• Après les fêtes de Noël, depuis trois ans, mon garçon a pris pour habitude de rendre visite à SeN et ses parents, c'est son rituel et je le respecte. Son histoire avec eux lui et leur appartient, elle est différente de la mienne, je comprends qu'il puisse avoir le besoin de les revoir et c'est un cadeau que je lui fais en me chargeant de l'organiser. Plusieurs jours auparavant, j'avais donc appelé pour savoir s'ils étaient d'accord précisant que l'heure d'arrivée varierait en raison des autres impératifs du jour. Si mon interlocuteur fut surpris de la demande, il l’accepta et j'arrangeai le déplacement au mieux: ramener ma mère avant d'y aller, déposer le fiston et faire mon tour de visites. Si mes voisins d'autrefois étaient absents, j'avais d'autres personnes à voir et je convins avec fiston de lui laisser jusqu'en début de soirée en compagnie de ses hôtes.

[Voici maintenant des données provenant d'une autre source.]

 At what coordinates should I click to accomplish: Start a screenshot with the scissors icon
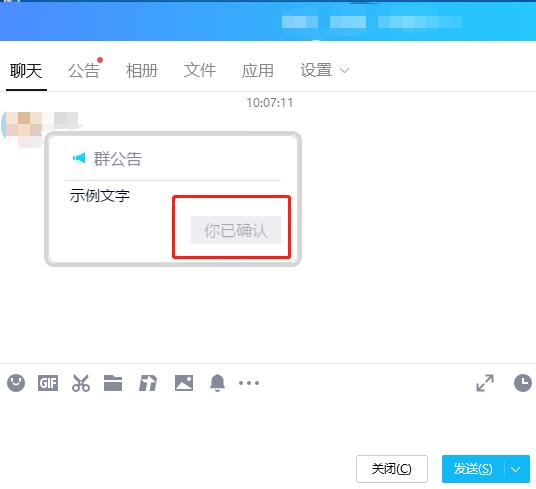pos(81,383)
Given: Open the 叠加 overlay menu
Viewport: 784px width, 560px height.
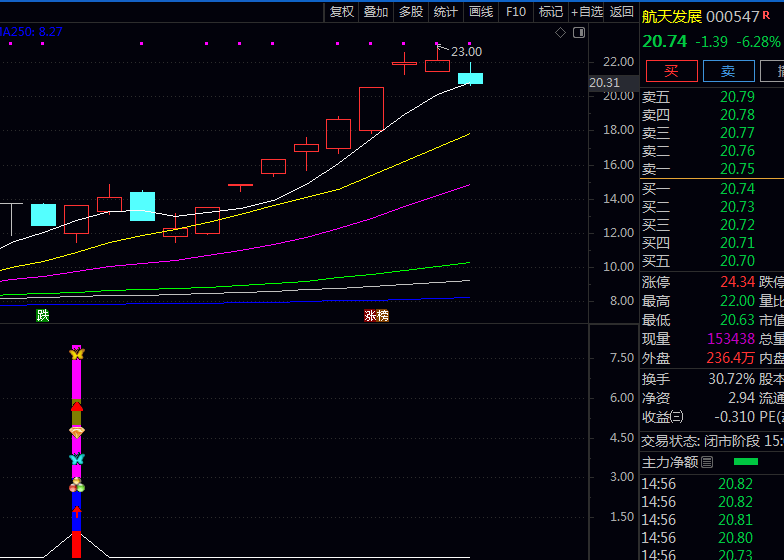Looking at the screenshot, I should 376,12.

    D'abord, je ramenai ma mère. La montée des cinq étages lui fut particulièrement pénible, l'arrivée au milieu des dégâts occasionnés par les animaux laissés seuls deux jours d'autant plus qu'elle était mal en point; fiston et moi fûmes choqués de ce capharnaüm et de ces saletés. Nous fîmes ce que nous pûmes dans l'urgence, l'un sortant le chien, l'autre ramassant et rangeant de ci de là. Le temps manquait et ma mère nous pria de partir assurant qu'elle prendrait le temps de faire ce qu'il y avait à faire à son rythme, tranquillement. Je n'étais pas rassurée, nous étions cependant engagés par ailleurs et l'après- midi était déjà largement engagée, je la laissai à contre cœur.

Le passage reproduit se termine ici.